In today’s economy, having a roommate may seem like an ideal solution for a stretched budget.
Your main concern about roommates may be whether they can pay their share of the household expenses, or if you’ll get along with them. MSN Real Estate has created a survival guide for those who decide to share a home. However, before taking that step you should consider how having a roommate may affect your auto, homeowner or renter’s insurance.
Talk to your insurance agent
Talk to your insurance agent before you take on a roommate. You might be surprised what you learn.
“Depending on the company’s underwriting guidelines, listing a roommate on the policy can increase the premium or require a different type of policy,” says Wendy Blitstein, director of underwriting at Security First Insurance in Florida.
If your roommate causes a loss and you have not told your insurance company about him or her, your coverage could be in jeopardy. Not all policies include liability or personal property coverage for roommates.

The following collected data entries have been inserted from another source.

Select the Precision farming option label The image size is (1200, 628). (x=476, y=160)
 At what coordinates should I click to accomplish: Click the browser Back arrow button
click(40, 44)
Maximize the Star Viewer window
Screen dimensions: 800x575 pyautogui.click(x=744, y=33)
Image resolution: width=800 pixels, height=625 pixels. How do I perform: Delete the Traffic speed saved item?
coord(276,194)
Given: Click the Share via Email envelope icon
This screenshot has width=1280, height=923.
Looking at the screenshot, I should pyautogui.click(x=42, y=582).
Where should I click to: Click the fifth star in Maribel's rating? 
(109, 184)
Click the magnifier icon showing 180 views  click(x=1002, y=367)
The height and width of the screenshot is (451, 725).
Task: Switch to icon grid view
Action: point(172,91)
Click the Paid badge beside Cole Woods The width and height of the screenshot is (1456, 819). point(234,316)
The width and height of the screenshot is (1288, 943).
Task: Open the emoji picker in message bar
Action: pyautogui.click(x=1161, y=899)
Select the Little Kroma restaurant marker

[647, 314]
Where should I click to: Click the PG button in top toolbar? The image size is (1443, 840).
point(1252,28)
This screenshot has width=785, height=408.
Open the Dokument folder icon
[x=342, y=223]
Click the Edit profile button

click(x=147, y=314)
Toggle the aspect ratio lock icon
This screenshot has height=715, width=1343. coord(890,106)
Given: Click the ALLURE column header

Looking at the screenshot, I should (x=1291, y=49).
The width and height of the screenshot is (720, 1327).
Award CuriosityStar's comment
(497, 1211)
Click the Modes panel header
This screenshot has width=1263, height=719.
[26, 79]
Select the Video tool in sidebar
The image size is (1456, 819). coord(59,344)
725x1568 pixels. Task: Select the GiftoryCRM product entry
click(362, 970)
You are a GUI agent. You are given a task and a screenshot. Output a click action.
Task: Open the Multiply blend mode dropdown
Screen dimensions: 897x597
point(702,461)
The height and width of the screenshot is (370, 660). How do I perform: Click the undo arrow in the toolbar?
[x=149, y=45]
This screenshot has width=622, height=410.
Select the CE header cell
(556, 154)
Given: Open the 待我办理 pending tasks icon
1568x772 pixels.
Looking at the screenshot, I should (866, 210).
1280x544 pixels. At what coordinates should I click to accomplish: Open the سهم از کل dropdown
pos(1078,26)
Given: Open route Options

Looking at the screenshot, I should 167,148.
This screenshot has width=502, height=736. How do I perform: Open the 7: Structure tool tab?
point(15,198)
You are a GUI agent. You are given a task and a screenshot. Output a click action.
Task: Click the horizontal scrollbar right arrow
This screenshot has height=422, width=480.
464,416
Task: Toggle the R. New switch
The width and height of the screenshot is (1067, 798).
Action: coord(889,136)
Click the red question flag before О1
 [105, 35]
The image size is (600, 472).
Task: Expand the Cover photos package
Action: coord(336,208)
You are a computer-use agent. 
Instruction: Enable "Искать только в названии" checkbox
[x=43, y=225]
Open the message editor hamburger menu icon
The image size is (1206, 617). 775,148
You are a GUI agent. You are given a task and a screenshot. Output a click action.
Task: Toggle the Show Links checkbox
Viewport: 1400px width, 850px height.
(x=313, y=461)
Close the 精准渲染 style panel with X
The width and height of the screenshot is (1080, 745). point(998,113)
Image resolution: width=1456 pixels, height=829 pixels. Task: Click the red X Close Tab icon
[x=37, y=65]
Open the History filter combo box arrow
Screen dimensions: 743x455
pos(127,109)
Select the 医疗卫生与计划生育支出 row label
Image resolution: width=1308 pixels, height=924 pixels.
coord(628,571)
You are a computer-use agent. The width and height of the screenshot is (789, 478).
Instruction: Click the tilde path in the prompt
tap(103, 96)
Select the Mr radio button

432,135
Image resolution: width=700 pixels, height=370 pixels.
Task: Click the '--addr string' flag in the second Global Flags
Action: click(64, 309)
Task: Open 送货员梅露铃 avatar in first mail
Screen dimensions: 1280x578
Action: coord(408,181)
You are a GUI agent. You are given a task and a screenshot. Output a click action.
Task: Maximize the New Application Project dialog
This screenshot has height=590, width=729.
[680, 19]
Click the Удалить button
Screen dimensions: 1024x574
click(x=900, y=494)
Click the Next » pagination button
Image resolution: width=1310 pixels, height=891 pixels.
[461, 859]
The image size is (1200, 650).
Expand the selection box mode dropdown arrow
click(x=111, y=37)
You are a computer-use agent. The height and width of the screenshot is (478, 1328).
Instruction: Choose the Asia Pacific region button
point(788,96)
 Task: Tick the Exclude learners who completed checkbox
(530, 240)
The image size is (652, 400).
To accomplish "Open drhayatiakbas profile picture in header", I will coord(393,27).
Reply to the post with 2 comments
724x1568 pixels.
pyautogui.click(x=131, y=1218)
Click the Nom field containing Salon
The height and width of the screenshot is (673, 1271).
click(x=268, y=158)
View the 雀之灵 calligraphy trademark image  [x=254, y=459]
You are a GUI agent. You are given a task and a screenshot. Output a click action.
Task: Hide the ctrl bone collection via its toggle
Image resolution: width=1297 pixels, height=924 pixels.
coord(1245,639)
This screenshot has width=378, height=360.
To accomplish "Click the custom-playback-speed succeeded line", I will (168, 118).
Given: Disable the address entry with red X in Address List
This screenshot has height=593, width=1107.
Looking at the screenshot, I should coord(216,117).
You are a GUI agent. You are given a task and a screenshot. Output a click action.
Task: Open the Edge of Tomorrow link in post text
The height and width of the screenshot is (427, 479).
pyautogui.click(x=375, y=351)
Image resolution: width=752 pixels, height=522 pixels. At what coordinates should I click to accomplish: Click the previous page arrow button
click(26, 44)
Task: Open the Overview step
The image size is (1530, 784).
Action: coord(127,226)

“Many companies will require that you purchase an additional policy for each roommate,” Blitstein says. “Our renters policy provides comprehensive coverage, liability and personal property for each roommate at a flat rate of $50 per roommate.”
Numbers matter. If you own a home and add one or two roommates, there is usually no problem. However, if you add three, your carrier may refuse to insure you, says Frank Darras, founding partner of DarrasLaw in Ontario, Calif., which specializes in insurance issues.
Roommates can be risky
More roommates mean more exposure for the owner. For example, roommates may own a dog. “Be aware [that] even if it’s not your pet, you may be sued if a guest is bitten because you knew or should have known of the pet’s propensity to bite,” says Darras.
Know definitions for terms in your policy. For renter’s insurance and personal liability, know how the insurance company defines an “insured.” Your policy may be limited to you, your relatives or a person in your care up to a defined age (such as age 24). Some policies may also cover a “domestic partner,” says Jon Grandelis, personal insurance manager at Woller-Anger & Co. in Elm Grove, Wis.
Separate is better. Each roommate should have his or her own, separate policy. “Their stuff isn’t covered under your policy,” says Kevin Lynch, an assistant professor of insurance at The American College in Bryn Mawr, Pa.
Roommates driving your car
Auto insurers want to know about all the members of your household who drive, but you may not have to add a roommate to your auto policy. You can give anyone permission to drive your car, on an infrequent basis, without listing them on your policy. Only someone with “frequent and regular access to your car” needs to be added, says Lynch.
Insurers want information on all household members to ensure proper pricing. But if a roommate is not disclosed or listed, there’s still coverage if he or she crashes your car and is defined as a permissive user at the time of a loss, says Grandelis.
However, some insurers will pay out only the state’s minimum coverage when a permissive user is operating your vehicle. This is known as a “step-down provision.” Because state minimum auto liability limits are never adequate, says Lynch, talk to your agent to make sure you have proper coverage for your financial circumstances. CarInsurance.com has more about states with step-down provisions.
If you need to add a roommate to your policy, the cost could be significant. The final bill will depend on their driving record and — in many states — credit history. It’s another reason to choose your roommates wisely.
Even if you get insurance matters squared away, choosing the wrong roommate can make your life difficult.